LISTED ENTRIES
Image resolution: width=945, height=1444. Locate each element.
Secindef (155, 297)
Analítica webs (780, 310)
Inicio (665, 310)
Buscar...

TASK DIRECTIONS
Pick out each line in the records that contains the string "Locate", and copy those lines in full.

FULL OUTPUT
Image resolution: width=945, height=1444. Locate each element.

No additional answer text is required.